## [Excerpted passage]
PictureA Newgate prison hanging
Government cover-ups of sex crimes and conspiracies of silence by cosy, entrenched power is another thing our own period has in common with the Romantic era. A hastily convened inquest conducted under the aegis of St James’s Palace’s Court of Royal Verge exonerated the Duke from any involvement in Sellis’s death. Shortly afterwards, the raid on The White Swan took place, and even though the 17-year-old drummer boy Thomas White wasn’t in the pub that night, he was arrested and hanged at Newgate prison. Conveniently for the Duke, perhaps, who was watching in the press yard. Royal biographers see valet, drummer boy and The White Swan as footnotes to the life of the Duke of Cumberland, who shrugged off rumours of a murderous conspiracy, and duly went on to be King of Hannover. I saw a Regency cold case waiting to be reopened.

My fictional inestigator, Junior Prosecutor Wyre, is a man dipped in the prejudices of his age. His Courthouse day job is to deliver mollies to the hangman. Following a visit, however, from the secretive Miss Crawford – who may be both more and less than she seems – Wyre finds himself reluctantly drawn into a dark nexus of conspiracy, fanatical religious cults and agents in the war with France. As I write in a guest blog for Crime Time, by the end of the case, Wyre is thrown hard against his prejudices, and must choose between his innermost desires and those of his all-powerful masters.

## [Extracted records]
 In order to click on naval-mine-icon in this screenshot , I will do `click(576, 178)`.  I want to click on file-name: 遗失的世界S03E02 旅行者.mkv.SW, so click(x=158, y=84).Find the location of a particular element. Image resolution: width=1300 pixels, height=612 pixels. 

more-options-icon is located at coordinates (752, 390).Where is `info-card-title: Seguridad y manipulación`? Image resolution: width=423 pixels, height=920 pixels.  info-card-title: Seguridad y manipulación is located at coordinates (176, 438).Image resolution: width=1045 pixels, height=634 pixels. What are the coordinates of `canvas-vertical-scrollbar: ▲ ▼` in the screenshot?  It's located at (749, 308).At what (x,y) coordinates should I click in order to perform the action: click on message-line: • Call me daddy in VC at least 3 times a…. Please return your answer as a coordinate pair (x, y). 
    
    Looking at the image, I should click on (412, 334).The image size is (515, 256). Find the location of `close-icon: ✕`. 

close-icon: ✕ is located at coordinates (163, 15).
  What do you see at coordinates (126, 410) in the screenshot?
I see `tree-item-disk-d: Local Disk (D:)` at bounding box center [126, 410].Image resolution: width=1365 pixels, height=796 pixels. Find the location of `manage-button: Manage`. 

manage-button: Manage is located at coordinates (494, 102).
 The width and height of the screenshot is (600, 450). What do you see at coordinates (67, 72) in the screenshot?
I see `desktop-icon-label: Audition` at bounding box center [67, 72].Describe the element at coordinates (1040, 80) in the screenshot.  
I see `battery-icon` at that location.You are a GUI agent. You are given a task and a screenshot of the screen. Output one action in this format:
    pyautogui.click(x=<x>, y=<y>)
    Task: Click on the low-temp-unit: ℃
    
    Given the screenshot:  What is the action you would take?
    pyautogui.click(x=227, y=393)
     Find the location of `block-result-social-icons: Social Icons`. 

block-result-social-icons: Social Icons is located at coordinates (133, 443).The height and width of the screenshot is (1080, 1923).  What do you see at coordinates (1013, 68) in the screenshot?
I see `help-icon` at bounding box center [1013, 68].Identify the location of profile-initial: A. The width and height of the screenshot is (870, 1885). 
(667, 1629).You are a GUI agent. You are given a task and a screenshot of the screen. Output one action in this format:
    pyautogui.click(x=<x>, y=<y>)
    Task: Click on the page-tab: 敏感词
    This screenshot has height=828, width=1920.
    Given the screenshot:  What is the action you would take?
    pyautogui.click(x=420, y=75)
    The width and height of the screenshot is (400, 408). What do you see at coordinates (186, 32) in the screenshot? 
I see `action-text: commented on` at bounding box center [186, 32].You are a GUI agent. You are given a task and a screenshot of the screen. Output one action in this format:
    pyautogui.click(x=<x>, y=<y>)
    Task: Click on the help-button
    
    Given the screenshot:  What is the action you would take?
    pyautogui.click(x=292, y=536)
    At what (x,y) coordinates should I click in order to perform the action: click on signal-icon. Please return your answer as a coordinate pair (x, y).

## [What you have to do]
Could you repeat word for word the part of the passage on the Duke of Cumberland starting at "PictureA Newgate prison" and ending at "to be reopened."? Rely only on the passage on the Duke of Cumberland, not on the data.

## [Exercise response]
PictureA Newgate prison hanging
Government cover-ups of sex crimes and conspiracies of silence by cosy, entrenched power is another thing our own period has in common with the Romantic era. A hastily convened inquest conducted under the aegis of St James’s Palace’s Court of Royal Verge exonerated the Duke from any involvement in Sellis’s death. Shortly afterwards, the raid on The White Swan took place, and even though the 17-year-old drummer boy Thomas White wasn’t in the pub that night, he was arrested and hanged at Newgate prison. Conveniently for the Duke, perhaps, who was watching in the press yard. Royal biographers see valet, drummer boy and The White Swan as footnotes to the life of the Duke of Cumberland, who shrugged off rumours of a murderous conspiracy, and duly went on to be King of Hannover. I saw a Regency cold case waiting to be reopened.